Bitcoin Block Explorer: how to read a cryptocurrency transaction
January 31, 2023
Data stored on blockchain can be ‘read’ because this ledger is transparent and (often) public. Every tool that allows you to consult cryptocurrency databases is called a blockchain explorer: let’s find out what it is, how it works and how many types exist.
What is a Blockchain Explorer and how does it work?
A Blockchain Explorer is a search engine, but it is not used to browse the Internet: instead, it inspects the blockchain, displaying data on cryptocurrency transactions, wallets and smart contracts. Also called block explorer, it is in fact a website that displays information recorded on the blockchain, usually through a user-friendly interface. In a nutshell, this describes what a blockchain explorer is, a tool that allows these public and shared databases to be truly transparent and searchable. Indeed, without dedicated software, it would be difficult to ‘read’ the data of Bitcoin blocks, for instance. Let’s see how a blockchain explorer works.
The user, via the explorer’s search bar, sends queries to the software, which, in turn, queries the nodes of the blockchain, looking for the requested information. An answer is then provided to the block explorer which, thanks to APIs, interprets the data and returns it to the user through a graphic or numerical representation.

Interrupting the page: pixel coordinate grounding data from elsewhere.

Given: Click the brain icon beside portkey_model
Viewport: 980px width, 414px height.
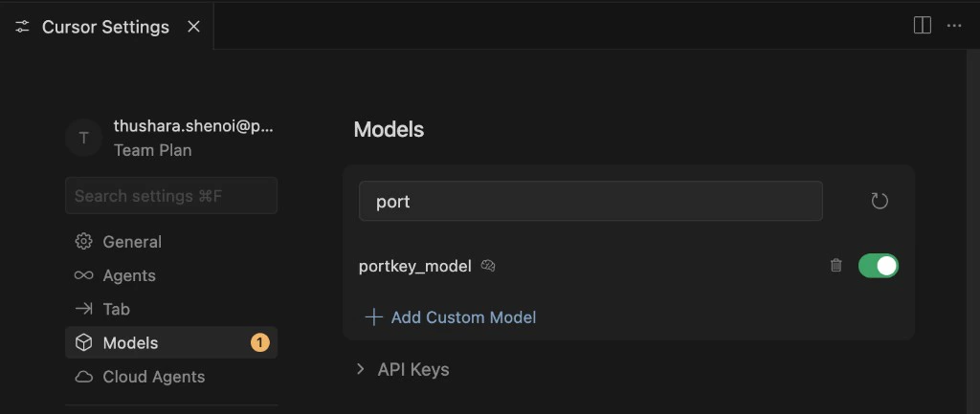Looking at the screenshot, I should point(488,266).
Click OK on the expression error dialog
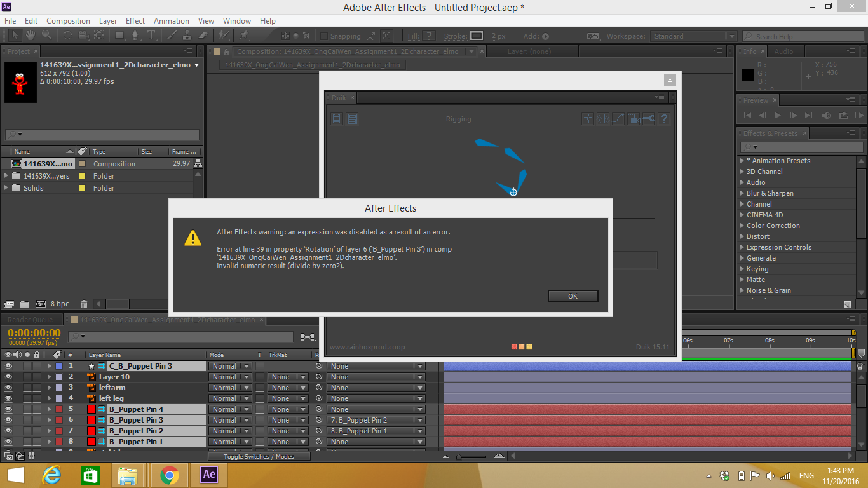The width and height of the screenshot is (868, 488). 572,295
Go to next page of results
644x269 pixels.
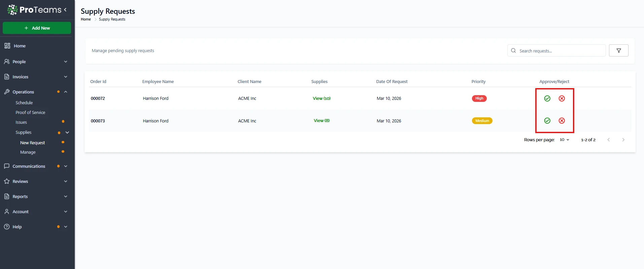(x=623, y=140)
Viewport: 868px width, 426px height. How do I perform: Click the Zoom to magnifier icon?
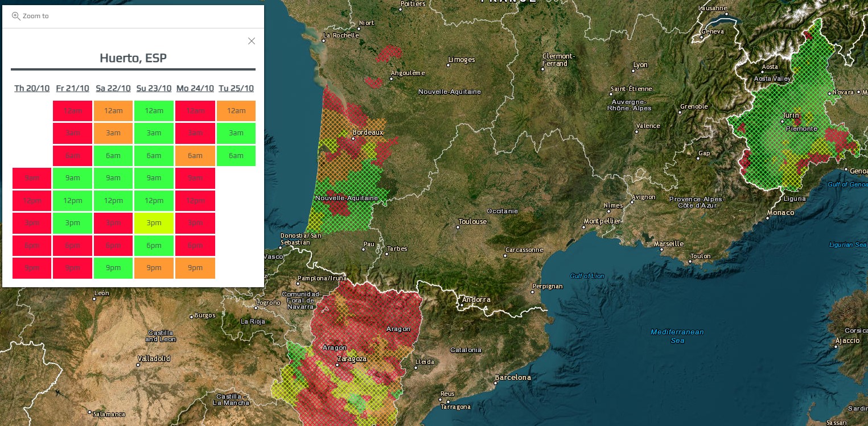click(16, 16)
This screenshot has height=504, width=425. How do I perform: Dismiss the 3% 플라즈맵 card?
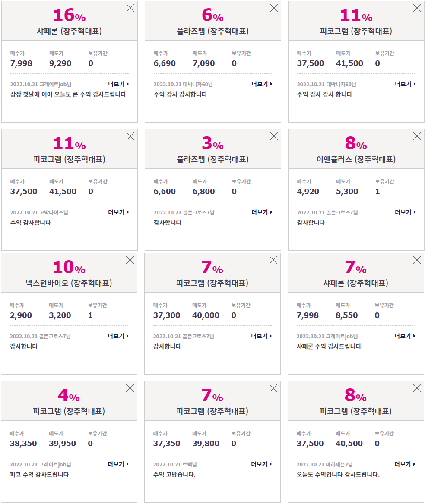click(x=274, y=136)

In particular, the information that is already available on the homepage or in specific sections of a blockchain explorer concerns these aspects:
- Transactions – it is possible to check the transaction history of any address on the Blockchain, as well as to monitor trades in real time and have an estimate of the total daily volume;
- Mempool – collects transactions waiting to be recorded in the blockchain, the explorer reports on them;
- Blocks – you can view all the information contained in the blocks of the entire chain, reconstructing the history back to the genesis block. The explorer also evaluates the size of the entire blockchain, the size of individual blocks, the average number of transactions per block, the average confirmation time, etc;
- Smart contracts – for blockchains that support them, it is possible to view all the information of the software built on them, i.e. the smart contracts. For example, I can search for a utility token or stablecoin to find the smart contract through which it was issued.So if we look at an Ethereum ERC-20 token like USD Coin, for example, we can look it up on etherscan.io and see all the data about the token, such as the circulating supply, the most recent transactions, the wallet addresses that hold it (Holders) and the smart contracts in which a certain amount is locked.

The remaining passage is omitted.